MCLNugget: George Nurse ONCAR. v. George-Nurse, 2018 ONCA 515 (CanLII)
R v George-Nurse, 2018 ONCA 515
Where the Crown’s case is entirely circumstantial in relation to an element of the offence (or the all of them), what if anything can a trier of fact do with the fact that an accused has not testified.
Where a case is entirely circumstantial, an inference of guilt must only be drawn if it is the only reasonable inference: see R v Villaroman, 2016 SCC 33. When assessing if there is another reasonable inference, the lack of evidence from the accused permits the court to reject innocent inferences – the “failure to testify negates the alternative inference” [para 32].

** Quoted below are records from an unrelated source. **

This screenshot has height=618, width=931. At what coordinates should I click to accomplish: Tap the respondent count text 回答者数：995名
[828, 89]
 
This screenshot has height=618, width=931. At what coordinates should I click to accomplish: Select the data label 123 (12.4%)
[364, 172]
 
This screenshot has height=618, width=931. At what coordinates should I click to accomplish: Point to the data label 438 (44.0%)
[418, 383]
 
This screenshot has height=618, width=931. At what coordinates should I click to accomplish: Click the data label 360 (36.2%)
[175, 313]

Where there is a “strong case to answer” the court is entitled to “consider the appellant’s failure to testify in assessing whether an innocent inference was available: Noble, at para. 103” [@35].
The Fine Print
There was a dissent – the matter is likely headed to the SCC. In dissent Hourigan JA offered the following:
The fact that the appellant did not testify to offer a plausible alternative version of events is of no assistance to the Crown in this case. Appellate courts may refer to an accused’s silence as indicative of an absence of an exculpatory explanation when considering an unreasonable verdict argument on appeal. However, the accused’s failure to testify is generally relevant only in cases where the Crown has adduced a compelling body of evidence: R. v. Noble, 1997 CanLII 388 (SCC),  1 S.C.R. 874, at para. 103.
In R. v. LePage, 1995 CanLII 123 (SCC),  1 S.C.R. 654, at paras. 29-30, a majority of the Supreme Court of Canada endorsed the following statement from R. v. Johnson (1993), 1993 CanLII 3376 (ON CA), 12 O.R. (3d) 340 (C.A.): “No adverse inference can be drawn if there is no case to answer. A weak prosecution's case cannot be strengthened by the failure of the accused to testify.” See also R. v. Hay, 2009 ONCA 398 (CanLII), 249 O.A.C. 24, at para. 37; and R. v. Tremble, 2017 ONCA 671 (CanLII), 354 C.C.C. (3d) 27, at para. 98.
Thus, while the jurisprudence makes clear that the accused’s failure to testify may be taken into account in assessing whether there is an innocent inference available, it would make little sense to factor in that failure when reasonable innocent explanations are already apparent by looking at the gaps in the Crown’s case. In the case at bar, the evidence against the appellant that he had counselled the SUV driver to shoot at Mr. Foster was weak. It would have been foolhardy for any competent defence lawyer to advise a client to testify in these circumstances. There was simply no need to call evidence to support an alternative version of events.